═══ TRECHO DO TEXTO

Böll Brasil: Você pode dar alguns exemplos de violação dos direitos humanos neste contexto?
Primeiro, a violação do direito à moradia das comunidades que foram afetadas pelas remoções. Várias remoções foram feitas de forma violenta nesse processo de reestruturação urbana das cidades sedes. Nós tivemos também uma violação do direito à informação. A população não foi efetivamente informada sobre os gastos, sobre os projetos que foram implementados. Outro exemplo foi a violação do direito à participação; a violação ao direito ambiental, dos projetos que violaram a legislação e que representaram verdadeiramente a subordinação da natureza aos interesses econômicos, como no caso da construção do campo do golfe no Rio de Janeiro.
Böll Brasil: E as violações aos processos democráticos?

══════
═══ CONTEÚDO DOS DADOS

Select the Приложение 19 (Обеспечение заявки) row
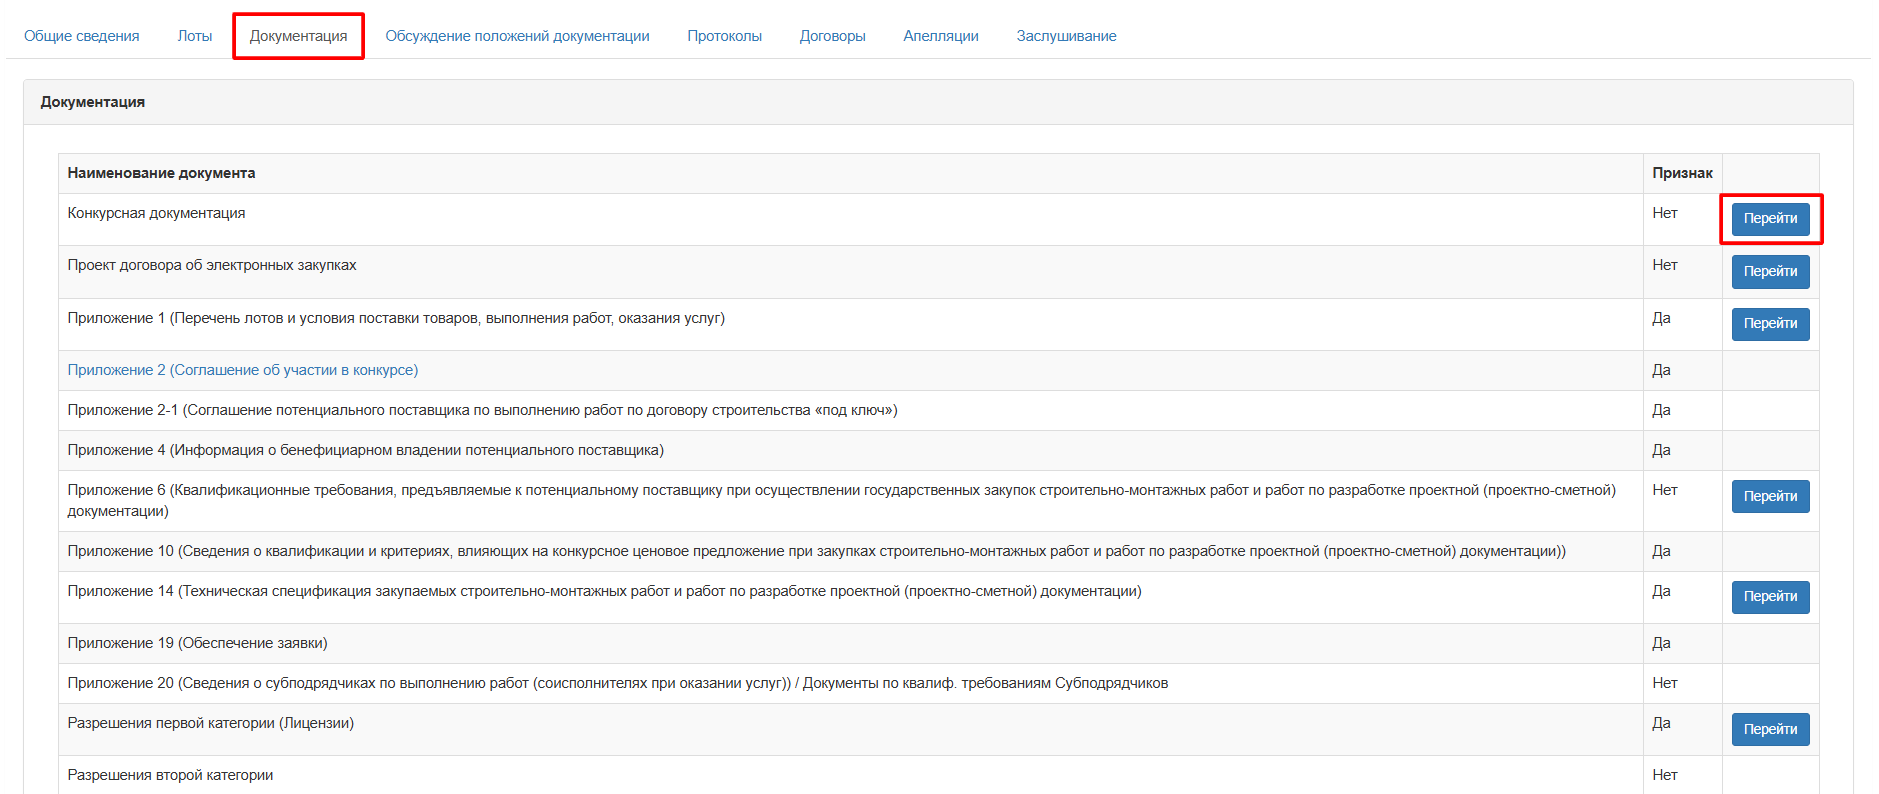The width and height of the screenshot is (1879, 794). [x=198, y=643]
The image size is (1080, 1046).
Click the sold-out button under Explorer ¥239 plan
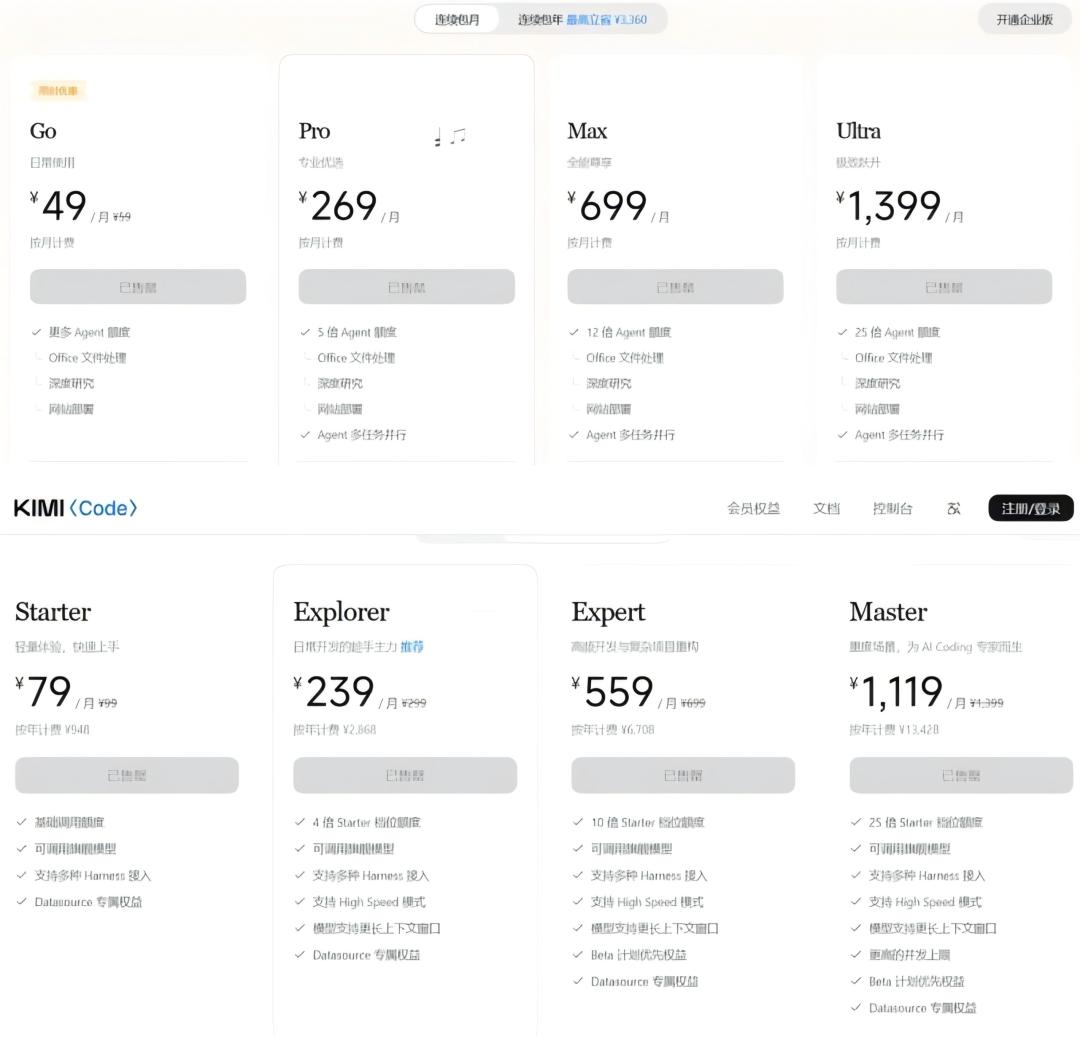point(405,775)

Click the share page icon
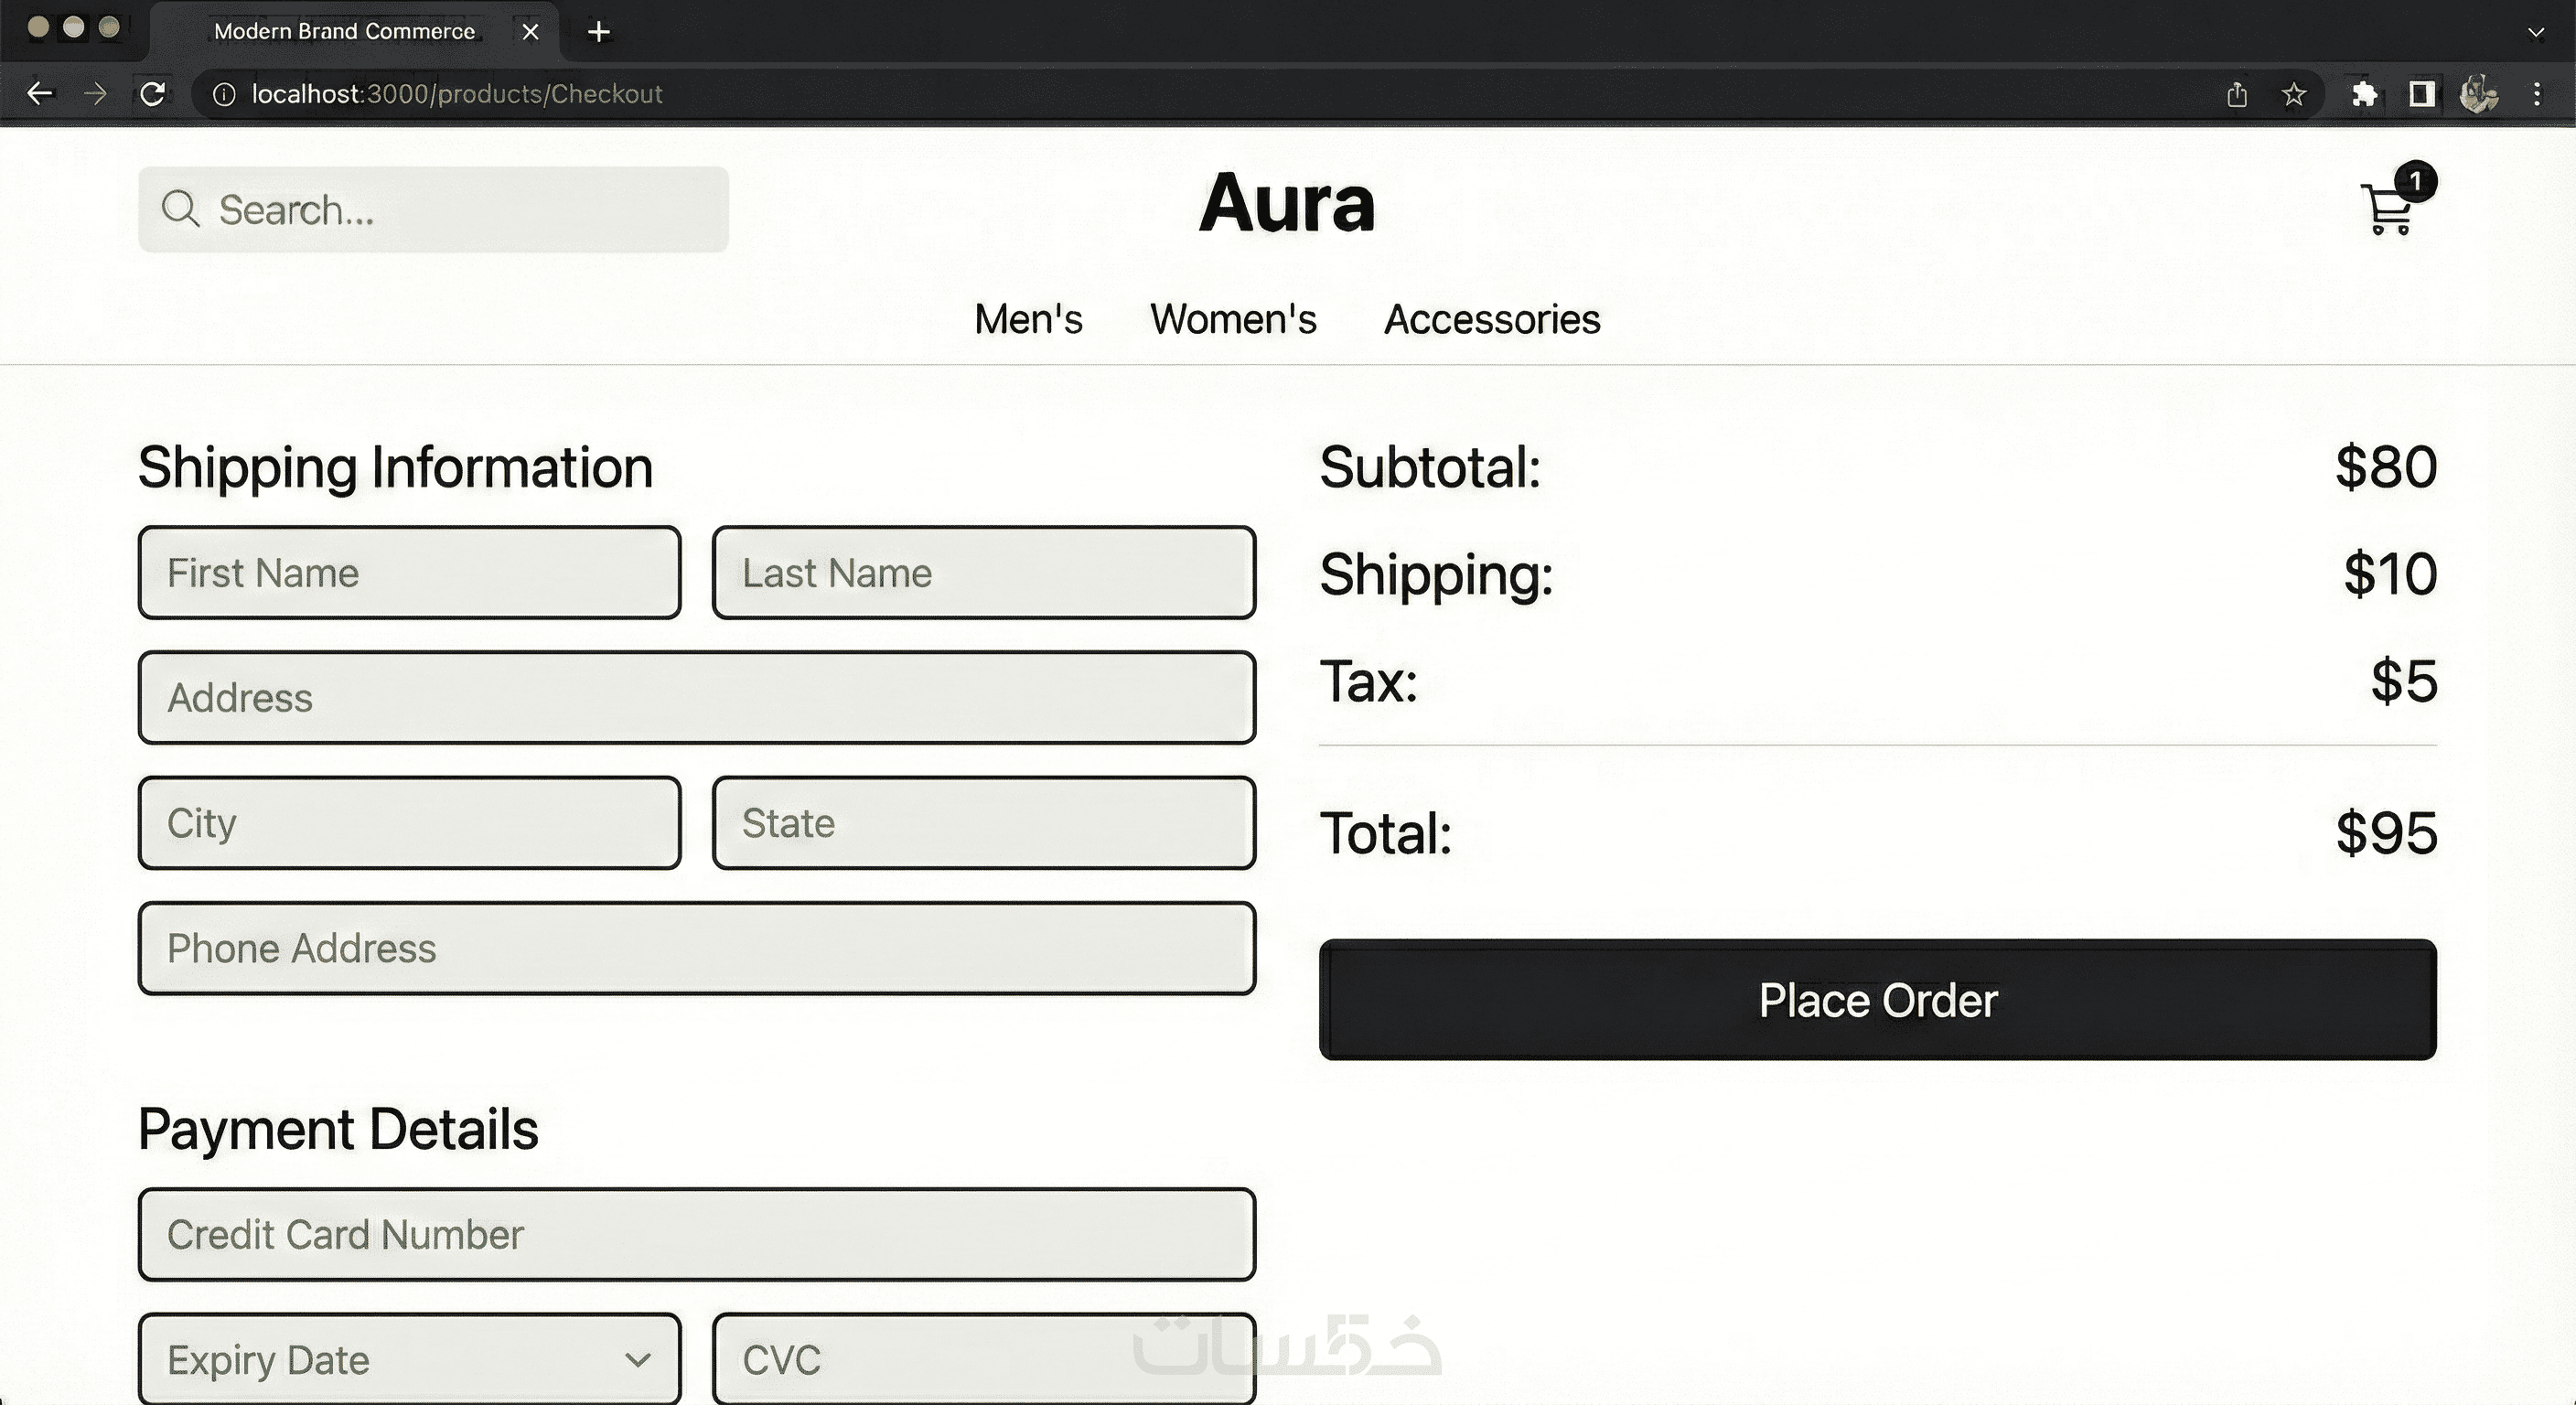[2237, 94]
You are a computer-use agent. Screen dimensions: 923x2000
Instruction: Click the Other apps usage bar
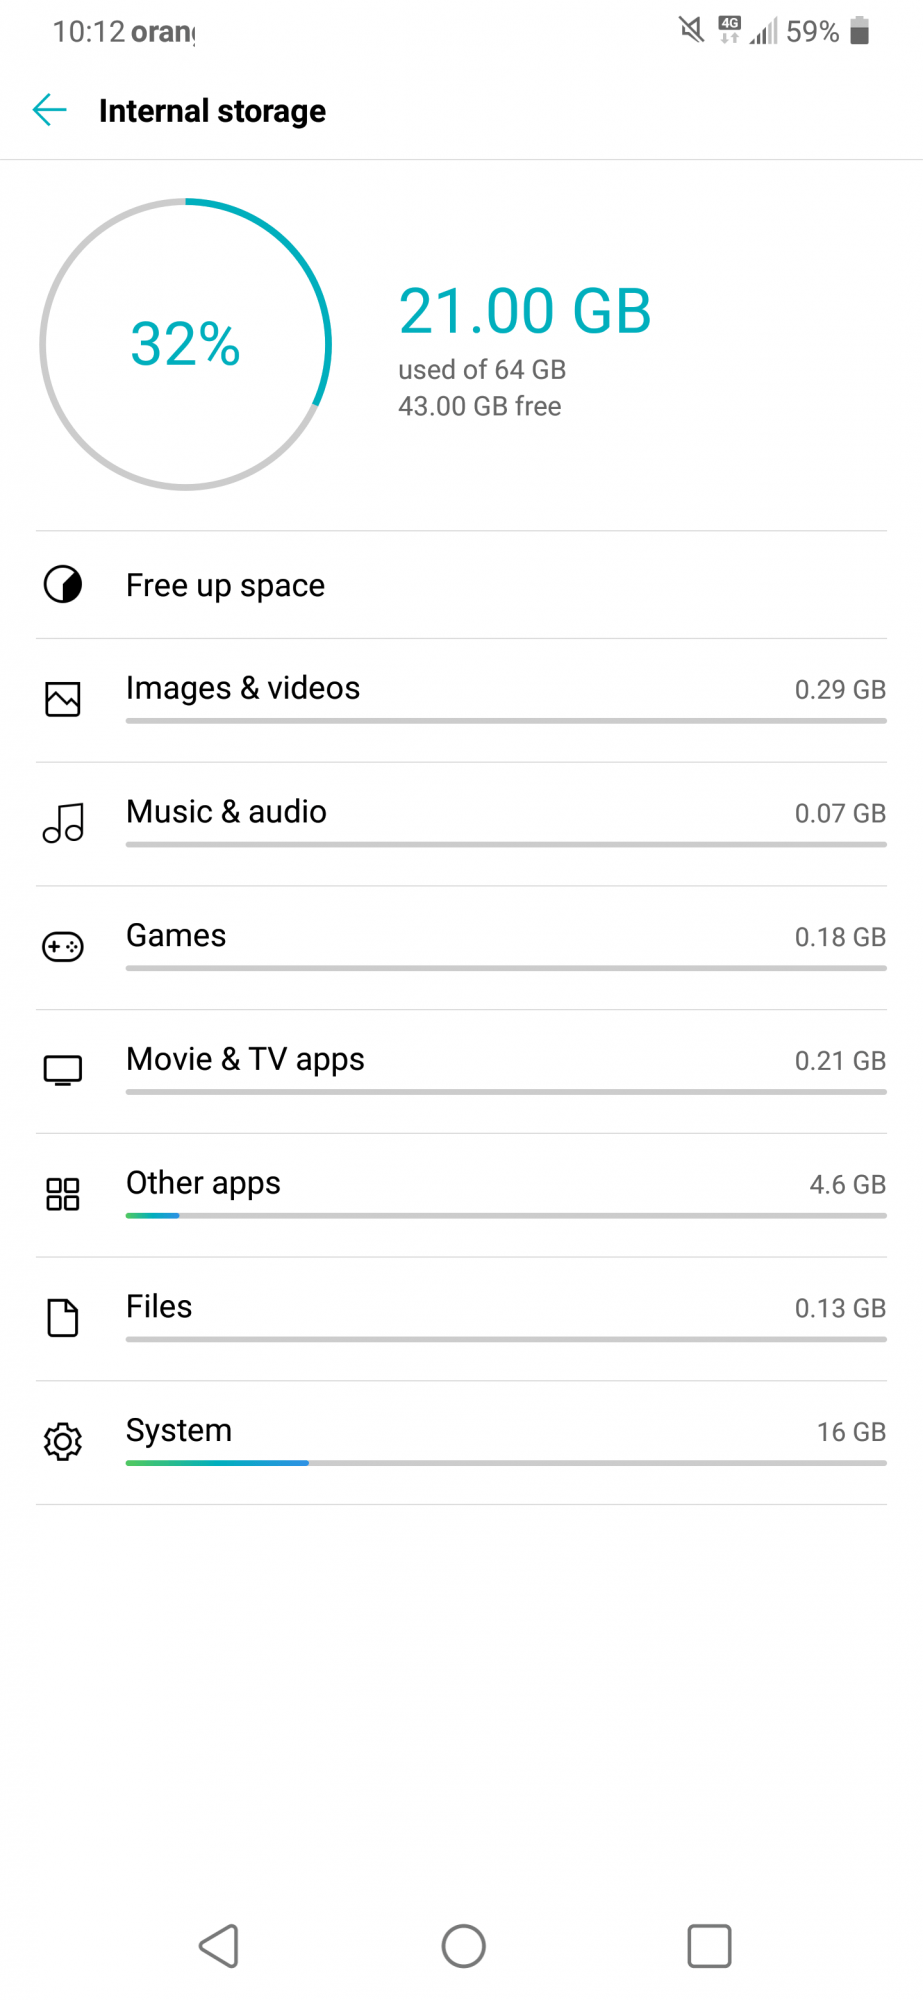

══════

● INSTRUÇÕES DO EXERCÍCIO
A. Resuma em duas frases a entrevista sobre violações de direitos humanos.
B. Dê sequência à entrevista sobre violações de direitos humanos a partir da última pergunta apresentada.
A listagem é um material à parte e não tem relação com o texto.

● RESULTADOS POR TAREFA
A. A entrevista aponta a violação do direito à moradia das comunidades afetadas por remoções, várias delas violentas, e do direito à informação, já que a população não foi efetivamente informada sobre gastos e projetos. Cita ainda violações do direito à participação e do direito ambiental, como na construção do campo de golfe no Rio de Janeiro.

B.
Sim, neste caso, percebe-se processos de clara violação do direito à participação e à informação. Pois quem decidiu esses investimentos não foram as populações locais. Então, houve um processo decisório que não passou pelos canais de participação democrática instituídos, inclusive os parlamentos que não decidiram nada. O processo decisório sobre esses investimentos ocorreu em outras instâncias.
Böll Brasil: Você sabe o que aconteceu com os estádios, o Porto Maravilha e todos os projetos urbanos que foram feitos? Tiveram um benefício público?
Primeira coisa: é necessário desconstruir a própria ideia de legado. Legado é um conceito acionado para legitimar um projeto de reestruturação da cidade sem que se discuta que projeto de cidade é esse. Se difunde a ideia de que a Copa do Mundo e as Olimpíadas trazem um legado para a cidade e isso se transforma numa verdade. A ideia de legado legitima um projeto que está sendo imposto de cima para baixo às cidades.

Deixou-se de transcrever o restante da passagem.